Professional certification in your chosen field often provides you with greater responsibility, leading to a higher salary, more career opportunities and a higher level of trust from your patients and employer.

Stroke Certified Registered Nurse Certification

SCRN certification proves you have the knowledge, skills and ability to help stroke patients through high-quality care in hyperacute, acute and post-acute settings. Applicants have three hours to complete the exam, which consists of 150 scored questions and 20 unscored pre-test questions for research purposes.

To be eligible to take the SCRN exam, you must hold a valid RN license issued in the U.S. state or territory or Canada. as an RN in the U.S. or Canada. The ABNN also considers International candidates with comparable licensure if they can read and understand English.

You also must have worked as an RN directly or indirectly within a stroke setting, full-time for at least a year or 2,080 hours within the last 3 years. Positions must be in clinical practice or employment as a consultant, researcher, educator or administrator.

Once you pass and obtain certification, it’s valid for 5 years. To renew, you must either retake the exam or earn continuing education (CE) hours while working a set number of hours. There are options for renewing:

  1. Work 4,160 stroke nursing practice hours within the past five years and pass the current certification exam
  2. Work 4,160 stroke nursing practice hours within the past five years and earn 50 CE hours
  3. Work 2,500 stroke nursing practice hours within the past five years and earn 100 CE hours

Certified Neuroscience Registered Nurse Certification

A CNRN certificate helps you achieve neurology nursing specialization and is the only credential representing your knowledge and experience in delivering high-quality care to patients with neurological trauma, tumors, chronic illnesses, seizures, infections and other conditions. Thus, you might treat patients with brain trauma, spinal cord injuries and neurological conditions such as Parkinson’s. 
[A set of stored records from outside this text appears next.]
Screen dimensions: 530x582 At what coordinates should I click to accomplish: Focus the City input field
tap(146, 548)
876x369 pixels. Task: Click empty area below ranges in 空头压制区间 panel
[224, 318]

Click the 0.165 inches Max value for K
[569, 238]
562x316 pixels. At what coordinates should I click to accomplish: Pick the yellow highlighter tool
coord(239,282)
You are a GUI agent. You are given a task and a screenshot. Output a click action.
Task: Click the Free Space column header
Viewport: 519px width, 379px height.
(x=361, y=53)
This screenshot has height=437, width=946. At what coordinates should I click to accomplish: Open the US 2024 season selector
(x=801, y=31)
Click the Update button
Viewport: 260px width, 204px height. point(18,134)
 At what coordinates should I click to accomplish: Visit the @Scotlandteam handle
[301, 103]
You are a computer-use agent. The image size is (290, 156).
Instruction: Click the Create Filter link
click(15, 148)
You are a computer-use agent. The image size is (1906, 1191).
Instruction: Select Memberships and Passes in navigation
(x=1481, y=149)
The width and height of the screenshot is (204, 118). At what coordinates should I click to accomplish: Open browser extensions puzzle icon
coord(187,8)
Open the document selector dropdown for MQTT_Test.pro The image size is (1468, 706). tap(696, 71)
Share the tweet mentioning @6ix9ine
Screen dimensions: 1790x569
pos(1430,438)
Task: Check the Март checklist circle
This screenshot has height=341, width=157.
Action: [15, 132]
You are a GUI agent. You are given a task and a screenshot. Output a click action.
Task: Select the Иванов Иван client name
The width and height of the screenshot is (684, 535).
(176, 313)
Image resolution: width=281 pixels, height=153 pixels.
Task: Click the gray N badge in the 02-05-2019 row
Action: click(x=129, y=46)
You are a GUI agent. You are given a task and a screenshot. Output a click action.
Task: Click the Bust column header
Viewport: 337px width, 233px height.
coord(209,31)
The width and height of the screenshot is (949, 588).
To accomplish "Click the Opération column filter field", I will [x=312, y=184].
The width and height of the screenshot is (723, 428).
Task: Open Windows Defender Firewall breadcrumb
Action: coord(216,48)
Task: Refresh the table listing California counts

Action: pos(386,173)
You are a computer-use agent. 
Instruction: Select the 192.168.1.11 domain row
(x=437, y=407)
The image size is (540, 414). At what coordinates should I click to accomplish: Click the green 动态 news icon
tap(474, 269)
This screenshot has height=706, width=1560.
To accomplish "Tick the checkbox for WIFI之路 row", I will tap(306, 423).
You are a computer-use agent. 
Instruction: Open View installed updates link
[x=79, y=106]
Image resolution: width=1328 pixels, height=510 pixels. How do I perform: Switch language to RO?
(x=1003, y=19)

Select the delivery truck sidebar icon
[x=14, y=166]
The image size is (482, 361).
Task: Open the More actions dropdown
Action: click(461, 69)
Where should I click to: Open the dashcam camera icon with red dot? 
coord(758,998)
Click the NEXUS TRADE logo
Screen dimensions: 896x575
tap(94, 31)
To qualify for this exam, you must have an active RN license within any U.S. state or territory, or Canada. The ABNN may also consider internationally trained nurses with comparable licensure who speak and under English.

You must also have one year of full-time experience, equivalent to 2,080 hours, working directly or indirectly in neuroscience nursing within the past three years. Experience may include working in a clinical setting as a nurse or in related research, education, consultant or administration jobs. 

As with the SCRN certification, the CNRN lasts for 5 years. To renew, you must have:

  1. Worked 4,160 stroke nursing practice hours within the past five years and passed the current certification exam
  2. Worked 4,160 stroke nursing practice hours within the past five years and earned 50 CE hours
  3. Worked 2,500 stroke nursing practice hours within the past five years and earned 100 CE hours

NIH Stroke Scale Certification

You don’t have to be a stroke or neurology nurse to take the NIHSS exam. Any nurse, medical student, therapist, clinical researcher, neurologist or other healthcare professional working with stroke patients benefits from understanding and learning how to apply the NIH stroke scale.

NIHSS certification is available through the American Heart Association and teaches candidates how to use the internationally-recognized NIH stroke scale to assess acute stroke. The NIHSS helps you accurately and consistently evaluate the severity of a patient’s symptoms by measuring 15 areas affected by a stroke. It involves asking patients questions and having them perform simple tasks, then scoring various areas such as consciousness, language and motor strength. 

To pass, you must use the stroke scale to assess a group of six patients with varying degrees of neurological deficit. Test Completion Certificates document compliance of NIHSS certification. These certificates are valid for up to one year. To renew, you must assess a new group within 12 months of the previous certification date.